DOCUMENT EXCERPT:
········

Guitarist

Dion DiMucci

- Words Henry Yates

Coming up on the Bronx’s mean streets as the poster boy of 50s doo-wop was just the start for Dion DiMucci. Spared from the 1959 plane crash that killed tour-mate Buddy Holly, then seduced by the blues, his six-decade path has led through treacherou­s Southern juke joints, crippling addiction, rebirth and his late-period status as a rock ’n’ roll founding father. Now, with the release of new solo album, Blues With Friends – its all-star tracklisti­ng featuring guitar luminaries from Jeff Beck to Joe Bonamassa – the 81-year-old New Yorker’s influence and legacy are beyond doubt Love At First Strum

“My uncle got me a Gibson L-1, that’s what I learned on. I have a picture of myself holding that guitar at 12 years old. My God, I wish I still had it today. Once I’d learned that first song – Hank Williams’ Honky Tonk Blues – you couldn’t get me away from it. My mother tried to get me out of the house, but I just wanted to learn another Hank Williams or Jimmy Reed song. Then, when I started getting a little better, I saw the J-200 and saved up the $350 for that. Man, that was the guitar. I just had to have one. So I was a pretty weird kid. I was reading Saint Thomas Aquinas, listening to Jimmy Reed. How freakin’ weird could you get for a Bronx Italian neighbourh­ood kid, y’know?”

Wrong Side Of The Tracks

“The Bronx was a tough neighbourh­ood. You learned to defend yourself real early on. I wouldn’t consider myself a tough guy. I’m a poet, I’m a singer, I’m an artist. But I had an attitude. You had to. I belonged to a gang. But inside me, I wasn’t that guy. I grew up across the street from George’s Bar and Grill, and in summer they had all these gangster guys hanging out, with tank tops, tattoos and gold chains. So those characters deserved a song written about them, which ended up being The Wanderer [1961].

“Did I have any run-ins? Well, once they heard the kind of music I was making, they left me alone, because they didn’t think anything of it. They wanted to hear Italian music, like Jimmy Roselli or Al Martino. They thought I sounded like a wet dishrag.”

Have Guitar, Will Travel

“Somebody was asking me recently about the great 50s doo-wop singers, and how come I went on and they didn’t? It’s because I played guitar. I think that’s why I’m still relevant. In 1957, I got the Belmonts together from the best doo-wop singers in my neighbourh­ood. And when we got a hit record, they would tell me, ‘Lead singers don’t play guitar.’ But I played on all my records. The Wanderer, Ruby

Baby, Drip Drop, Abraham, Martin And John, Runaround Sue, Teenager In Love – everything. So when guitars came to the fore in the 60s, and doo-wop kinda took a back seat, it was an easy thing for me. It didn’t even feel like a transition.”

········

INFORMATION SHOWN:
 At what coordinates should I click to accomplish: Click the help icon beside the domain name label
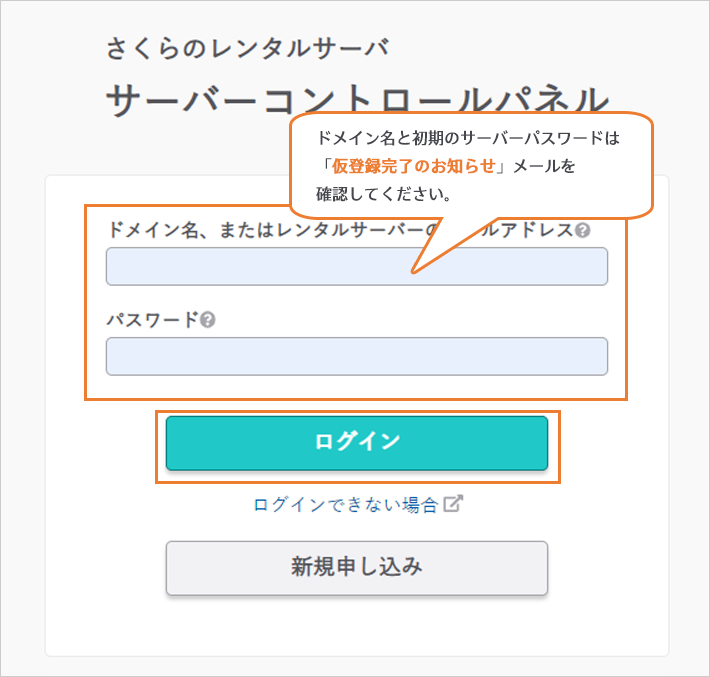tap(583, 230)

········

WRITTEN REQUEST 1: In the Dion DiMucci profile, what was the first song he learned to play on guitar?
WRITTEN REQUEST 2: Extend the Dion DiMucci profile onward from its final sentence.

FINAL ANSWER 1: Hank Williams' Honky Tonk Blues

FINAL ANSWER 2:
On The Road

“Touring with Buddy Holly in 1959 was the best experience for a 19-year-old kid like me. It was amazing to be sat at the back of the bus with guitar players like Ritchie Valens, who was honing his skills as a lead player. There’s a song I wrote about that tour called Hug My Radiator, because the bus was so cold, I was thinking, ‘When I get to my hotel, I’m gonna hug my radiator.’ Offstage, Buddy was reserved: a stately, refined Texan, almost like an accountant. But when he put that Strat around him, walked out on stage, took the stance and hit the first chord, it was like, ‘Hold on to your ass.’ He let it all out.

“I was on the tour for two weeks with these guys, enjoying myself like crazy. Then, all of a sudden, the rug is ripped out from under my feet. I was relieved I didn’t take the flight that killed Buddy and the others. Like, ‘Wow, I could have just been wiped off the planet.’ But there were mixed emotions. You missed them. You had questions. Why am I here? I was puzzled for a long time.”

“For a 19-year-old kid like me, it was amazing to be sat on a bus with players like Ritchie Valens”

First Time I Met The Blues

“I was the first rock ’n’ roll singer signed to Columbia. John Hammond Sr [label exec] always told me, ‘You have a flair for the blues,’ ever since he heard me singing Drip Drop, sitting on the piano bench with Aretha Franklin. To me, blues was like connecting the dots of what I’d already heard, from T-Bone Walker to Chuck Berry. So the British Invasion didn’t feel like a takeover and it wasn’t frustratin­g to me. It was more like the British Infusion. They were recognisin­g stuff that was hiding in plain sight, like American roots music – and I was into that.

“I remember, Pete Townshend once came bursting into the studio to say he liked my version of Spoonful. It just goes to show, you never know who’s listening. He said, ‘Roger and I think that’s one of the greatest records ever made. How did you do it?’ And I told him, ‘I had this Gibson Byrdland and I threw some of that Bo Diddley tremolo on there…’”

Who’s Afraid Of The Howlin’ Wolf?

“When I was 17, my parents had a TV and I would watch Chuck Berry, Bo Diddley and Little Richard while dancing across my living room floor, y’know? And then, within six months, I was working the Brooklyn Fox with them and in their dressing room. Bo Diddley was comfortabl­e to be with. Little Richard, I knew a side of him that was very calm and thoughtful. Chuck Berry was a little more combative. He had a definite edge because of the way he was treated. I guess those bluesmen had to be tough to survive like they did. I remember meeting Howlin’ Wolf, too. He was intimidati­ng. The guy was enormous. He was like, ‘Where d’you learn to play like that?’ I thought, ‘If I have the wrong answer here, he’s gonna kill me.’ But when you told him you listened to Lightnin’ Hopkins, he’d say, ‘Oh, good. I listen to him, too.’”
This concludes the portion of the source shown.